* **What you should do**
In the entries that follow, the line with "You are a computer-use" opens the range and the line with "Given: Click the About Database info icon" closes it; repeat that range exactly, both lines included.

Records from a dataset:
- - -
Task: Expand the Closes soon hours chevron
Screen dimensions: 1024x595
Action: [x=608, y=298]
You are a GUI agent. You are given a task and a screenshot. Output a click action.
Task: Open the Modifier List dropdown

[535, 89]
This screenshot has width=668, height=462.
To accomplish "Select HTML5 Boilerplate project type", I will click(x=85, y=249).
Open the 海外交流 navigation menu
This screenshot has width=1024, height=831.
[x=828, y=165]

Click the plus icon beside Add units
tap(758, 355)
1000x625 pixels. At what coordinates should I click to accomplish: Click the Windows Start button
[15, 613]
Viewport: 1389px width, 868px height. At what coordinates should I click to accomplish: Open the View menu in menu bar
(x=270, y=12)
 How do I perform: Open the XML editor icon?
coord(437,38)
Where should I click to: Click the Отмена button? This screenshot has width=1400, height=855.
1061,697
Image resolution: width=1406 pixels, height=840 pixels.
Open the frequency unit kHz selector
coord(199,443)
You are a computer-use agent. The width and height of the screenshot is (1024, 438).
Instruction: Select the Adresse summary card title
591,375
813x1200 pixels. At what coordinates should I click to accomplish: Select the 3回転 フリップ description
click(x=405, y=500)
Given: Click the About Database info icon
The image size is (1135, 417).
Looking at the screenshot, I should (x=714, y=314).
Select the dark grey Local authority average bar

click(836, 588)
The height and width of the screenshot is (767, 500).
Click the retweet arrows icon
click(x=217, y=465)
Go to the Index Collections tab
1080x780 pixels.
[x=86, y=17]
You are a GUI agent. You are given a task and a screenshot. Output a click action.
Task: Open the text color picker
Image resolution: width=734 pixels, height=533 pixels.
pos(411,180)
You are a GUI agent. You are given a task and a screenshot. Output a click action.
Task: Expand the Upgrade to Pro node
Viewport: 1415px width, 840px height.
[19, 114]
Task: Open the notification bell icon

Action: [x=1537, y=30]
- - -
* **Solution to this problem**
You are a computer-use agent. The width and height of the screenshot is (1024, 438).
Instruction: Select the Adresse summary card title
591,375
813x1200 pixels. At what coordinates should I click to accomplish: Select the 3回転 フリップ description
click(x=405, y=500)
Given: Click the About Database info icon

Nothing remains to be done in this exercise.